Die Stadt Winterthur stellt der Firma APG heute rund 30 Standorte für doppelseitige Cityplan-Anlagen zur Verfügung. Eine Seite kann für kommerzielle Werbung genutzt werden. Dafür muss die APG auf der anderen Seite Citypläne mit Buslinien und Strassenverzeichnis aushängen. Obwohl diese analogen Citypläne rasch veralten, werden sie nur rund alle vier Jahre ausgewechselt.

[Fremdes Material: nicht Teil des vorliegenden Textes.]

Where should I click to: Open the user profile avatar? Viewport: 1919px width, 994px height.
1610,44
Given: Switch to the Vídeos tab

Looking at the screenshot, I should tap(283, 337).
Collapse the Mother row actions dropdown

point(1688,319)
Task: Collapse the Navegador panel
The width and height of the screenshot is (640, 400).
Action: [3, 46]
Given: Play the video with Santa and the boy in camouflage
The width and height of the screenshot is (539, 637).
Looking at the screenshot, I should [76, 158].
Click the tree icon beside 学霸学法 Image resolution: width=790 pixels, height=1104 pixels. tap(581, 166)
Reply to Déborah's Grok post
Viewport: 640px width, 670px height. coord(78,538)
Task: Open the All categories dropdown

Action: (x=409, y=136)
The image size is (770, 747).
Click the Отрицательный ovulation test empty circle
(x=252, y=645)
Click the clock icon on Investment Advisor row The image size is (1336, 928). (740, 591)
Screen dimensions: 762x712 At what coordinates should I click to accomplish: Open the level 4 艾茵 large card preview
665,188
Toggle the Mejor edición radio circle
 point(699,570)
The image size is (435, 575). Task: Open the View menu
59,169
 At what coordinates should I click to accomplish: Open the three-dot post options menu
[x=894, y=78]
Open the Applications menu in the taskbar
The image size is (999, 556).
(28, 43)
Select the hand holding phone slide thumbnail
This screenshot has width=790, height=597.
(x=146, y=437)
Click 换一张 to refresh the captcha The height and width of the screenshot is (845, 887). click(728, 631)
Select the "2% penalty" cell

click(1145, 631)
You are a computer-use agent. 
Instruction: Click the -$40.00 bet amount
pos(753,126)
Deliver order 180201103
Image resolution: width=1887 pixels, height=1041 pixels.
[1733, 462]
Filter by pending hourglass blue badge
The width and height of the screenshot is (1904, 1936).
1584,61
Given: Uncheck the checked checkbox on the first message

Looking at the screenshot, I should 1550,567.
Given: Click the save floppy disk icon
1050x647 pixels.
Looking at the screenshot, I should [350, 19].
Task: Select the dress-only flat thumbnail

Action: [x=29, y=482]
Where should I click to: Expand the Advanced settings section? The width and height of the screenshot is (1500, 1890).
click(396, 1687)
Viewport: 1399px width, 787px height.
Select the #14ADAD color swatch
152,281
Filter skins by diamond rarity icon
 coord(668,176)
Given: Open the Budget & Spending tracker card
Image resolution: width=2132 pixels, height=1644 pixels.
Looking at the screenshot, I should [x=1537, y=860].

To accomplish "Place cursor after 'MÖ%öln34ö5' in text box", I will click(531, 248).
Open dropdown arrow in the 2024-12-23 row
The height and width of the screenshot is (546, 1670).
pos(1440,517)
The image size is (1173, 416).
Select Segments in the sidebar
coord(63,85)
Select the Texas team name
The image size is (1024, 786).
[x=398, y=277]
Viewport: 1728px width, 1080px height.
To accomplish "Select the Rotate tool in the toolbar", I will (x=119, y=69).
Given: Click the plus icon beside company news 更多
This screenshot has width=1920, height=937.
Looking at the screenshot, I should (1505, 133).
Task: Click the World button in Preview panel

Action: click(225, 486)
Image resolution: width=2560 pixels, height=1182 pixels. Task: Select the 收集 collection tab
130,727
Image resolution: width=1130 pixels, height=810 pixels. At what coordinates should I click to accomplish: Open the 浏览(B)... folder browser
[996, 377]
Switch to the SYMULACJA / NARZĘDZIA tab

Ende 2022 laufen die Verträge mit der APG aus. Gemäss Binnenmarktgesetz muss die Vergabe der Cityplan-Anlagen auf dem Weg einer Ausschreibung erfolgen. Für die anstehende Ausschreibung muss geklärt werden, ob und wie die heute analogen Cityplan-Anlagen ins digitale Zeitalter überführt und durch moderne interaktive Informationspanels ersetzt werden. Dabei sind auch die heutigen Standorte zu hinterfragen.

Smart-City-Projekt

Um nicht an den Bedürfnissen vorbei zu realisieren, wurde im Rahmen des städtischen Smart-City-Programms ein sogenanntes «Proof of Concept» (PoC) für elektronische Info-Panels im öffentlichen Raum gestartet. Mit dem am 29. November 2019 aufgeschalteten Prototypen eines E-Cityplans werden folgende Ziele verfolgt:

  • Sammeln von Erfahrungen zur Klärung von Zielpublikum und Nutzerbedürfnissen
  • Klären verschiedener technischer, inhaltlicher, betrieblicher und finanzieller Lösungsansätze
  • Sicherstellen eines bedarfsorientierten Übergangs von analogen zu digitalen Cityplänen
  • Aktuelle standortbezogene Informationen interaktiv und in «Real Time» zur Verfügung stellen
  • Der Bevölkerung einen erlebbaren Zugang zum Begriff «Smart City» ermöglichen
  • Winterthur als attraktiv und innovativ wahrnehmbar machen

Bis zum Albanifest wird der neue E-Cityplan an der Stadthausstrasse beim Restaurant National stationiert bleiben und danach vermutlich an einen anderen Standort verschoben. Nach Abschluss des auf eine Dauer von einem Jahr ausgelegten PoC geht das E-Panel an das Tiefbauamt. Es wird dann bei Grossbaustellen als E-Info-Panel zum Einsatz kommen.

E-Cityplan

Grossformatige, digitale Informationsstelen sind zunehmend anzutreffen, wenn auch in ganz unterschiedlichen Lösungen und Konfigurationen. E-Citypläne gibt es bereits in mehreren Schweizer Städten, bspw. in Luzern, St. Gallen oder seit Kurzem in Zürich.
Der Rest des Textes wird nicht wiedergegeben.